Waterworld

According to Robert Stone, author of Day Hikes Around Bozeman, Montana, “The Hyalite Creek Trail is considered the most spectacular hike in the Bozeman area.” And justifiably so. Eleven waterfalls—some modest, some breathtaking—dot a trail that climbs over five miles from the Hyalite Creek parking lot to a fork that peels off to either Hyalite Lake or Hyalite Peak. Dot, however, is a relative term. While most of the cascades, cataracts, and chutes are within steps of the trail, Champagne Falls requires a hundred-yard jaunt, and delicate Silken Skein demands a fairly strenuous half-mile uphill trek.
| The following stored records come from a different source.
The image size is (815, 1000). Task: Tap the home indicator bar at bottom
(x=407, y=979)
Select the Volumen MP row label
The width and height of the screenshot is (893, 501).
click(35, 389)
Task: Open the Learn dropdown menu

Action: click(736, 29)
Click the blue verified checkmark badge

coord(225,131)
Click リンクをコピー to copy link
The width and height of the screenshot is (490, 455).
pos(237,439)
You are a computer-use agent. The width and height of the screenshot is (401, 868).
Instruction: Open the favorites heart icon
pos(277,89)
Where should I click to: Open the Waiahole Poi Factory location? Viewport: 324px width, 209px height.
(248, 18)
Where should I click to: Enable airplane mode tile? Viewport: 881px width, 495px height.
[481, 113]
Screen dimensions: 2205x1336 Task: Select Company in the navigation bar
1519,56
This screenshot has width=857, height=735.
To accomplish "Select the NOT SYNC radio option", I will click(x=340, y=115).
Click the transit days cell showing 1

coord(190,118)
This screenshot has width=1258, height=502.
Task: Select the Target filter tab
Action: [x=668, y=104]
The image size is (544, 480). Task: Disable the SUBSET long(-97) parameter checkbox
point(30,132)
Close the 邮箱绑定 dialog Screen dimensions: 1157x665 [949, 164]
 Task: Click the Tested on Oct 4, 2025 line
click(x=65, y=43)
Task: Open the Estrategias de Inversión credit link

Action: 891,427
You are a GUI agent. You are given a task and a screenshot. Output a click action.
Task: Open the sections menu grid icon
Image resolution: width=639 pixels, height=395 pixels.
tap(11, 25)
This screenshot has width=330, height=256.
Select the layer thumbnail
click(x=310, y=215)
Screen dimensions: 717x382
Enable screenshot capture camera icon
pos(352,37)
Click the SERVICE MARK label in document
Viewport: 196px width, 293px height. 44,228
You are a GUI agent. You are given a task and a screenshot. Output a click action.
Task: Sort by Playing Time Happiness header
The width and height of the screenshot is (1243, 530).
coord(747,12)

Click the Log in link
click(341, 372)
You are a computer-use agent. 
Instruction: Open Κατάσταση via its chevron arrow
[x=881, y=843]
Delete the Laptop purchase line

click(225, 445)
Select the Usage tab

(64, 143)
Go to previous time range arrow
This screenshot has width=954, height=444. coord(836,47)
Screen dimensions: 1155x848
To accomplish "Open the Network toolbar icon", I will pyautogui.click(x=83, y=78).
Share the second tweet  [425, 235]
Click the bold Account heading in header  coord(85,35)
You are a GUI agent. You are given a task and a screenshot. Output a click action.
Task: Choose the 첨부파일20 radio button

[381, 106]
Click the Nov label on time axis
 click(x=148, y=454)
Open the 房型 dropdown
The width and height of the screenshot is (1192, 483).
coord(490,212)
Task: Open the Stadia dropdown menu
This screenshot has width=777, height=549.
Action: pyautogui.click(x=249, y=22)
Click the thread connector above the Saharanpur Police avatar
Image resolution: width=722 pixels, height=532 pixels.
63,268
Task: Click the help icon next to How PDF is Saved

While most falls have proper signage, heart-stopping Twin Falls is designated neither by a sign nor within steps of anything besides deadfall and rock. Strike west (right) from the trail about halfway between Grotto and Arch Falls, ford Hyalite Creek, and bushwhack a mile uphill to the canyon’s west wall to reach it. 

Alpine Falls, the most distant of the eleven, is approximately five miles from the trailhead, but one need not be an alpinist to enjoy Hyalite Creek Trail. Grotto Falls, pretty at any time of year and an earth-shaker during runoff, is a little over a mile on a wheelchair-accessible trail. Trek another mile to Arch Falls, a 40-foot cataract that has bored a hole through the living rock.

From Grotto to Alpine, they’re all worth the time and calorie burn, but Champagne Falls, three miles from the parking lot, remains my favorite. Tons of water plunge 80 feet onto the shoulders of a huge black rock. Choose your own image, but I like to think of that rock as humankind, buffeted yet standing firm against the vicissitudes of a rapidly developing world.